Gaudium deanei, commonly known as Deane's tea-tree, is a species of rare, slender shrub that is endemic to the northern suburbs of Sydney. It has bark peeling in long strips from the older stems, hairy young stems, narrow elliptical to lance-shaped leaves, white flowers arranged singly on short side shoots and mostly glabrous fruit.

==Description==
Gaudium deanei is an often slender, erect shrub typically growing to 1-5 m high. On larger specimens the bark is grey and peels in long strips. Younger stems are sometimes silky. The leaves are sessile, narrow elliptical to lance-shaped, 10-15 mm long and 1-2 mm wide with the tip turned down with a soft, blunt tip. The flowers are borne singly on short side shoots and are white, occasionally with some pink, about 8-10 mm in diameter. The floral cup is mostly glabrous on a silky-hairy pedicel. The sepals are about 1.5 mm long, the petals about 5 mm long and the stamens 1-1.5 mm long. Flowering occurs from October to November and the fruit is about 3.5 mm in diameter, mostly glabrous and falling from the plant from December. When ripe, the valves protrude beyond the rim of the capsule.

==Taxonomy and naming==
This species was first formally described in 1989 by Joy Thompson in the journal Telopea from specimens collected near Devlins Creek in 1982.
Specimens of this species were collected in 1883 by the railway engineer Henry Deane at Devlins Creek in the Lane Cove River valley and were probably collected by Deane when he was working on the nearby railway line. These specimens lay undescribed for over 100 years in the National Herbarium of New South Wales query box.

In 2023, Peter Gordon Wilson transferred the species to the genus Gaudium as G. deanei in the journal Taxon. The specific epithet honours Henry Deane.
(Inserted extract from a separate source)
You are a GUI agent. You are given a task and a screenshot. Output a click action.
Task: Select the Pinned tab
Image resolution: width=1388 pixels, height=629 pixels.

==Distribution and habitat==
This tea-tree grows in sandy soils in forest, woodland and shrubland on the lower slopes of valleys and near streams between Cowan Creek and the Lane Cove River. The largest population occurs in Garigal National Park.

==Conservation status==
Gaudium deanei is listed (as Leptospermum deanei) as "vulnerable" under the Australian Government Environment Protection and Biodiversity Conservation Act 1999. Fire is likely to kill this species. However, without fire it may be out-competed by the encroachment of riparian vegetation. The ideal fire frequency is between 7 and 15 years. Other threats include invasive weeds, clearing and habitat damage caused by urban run-off and flooding.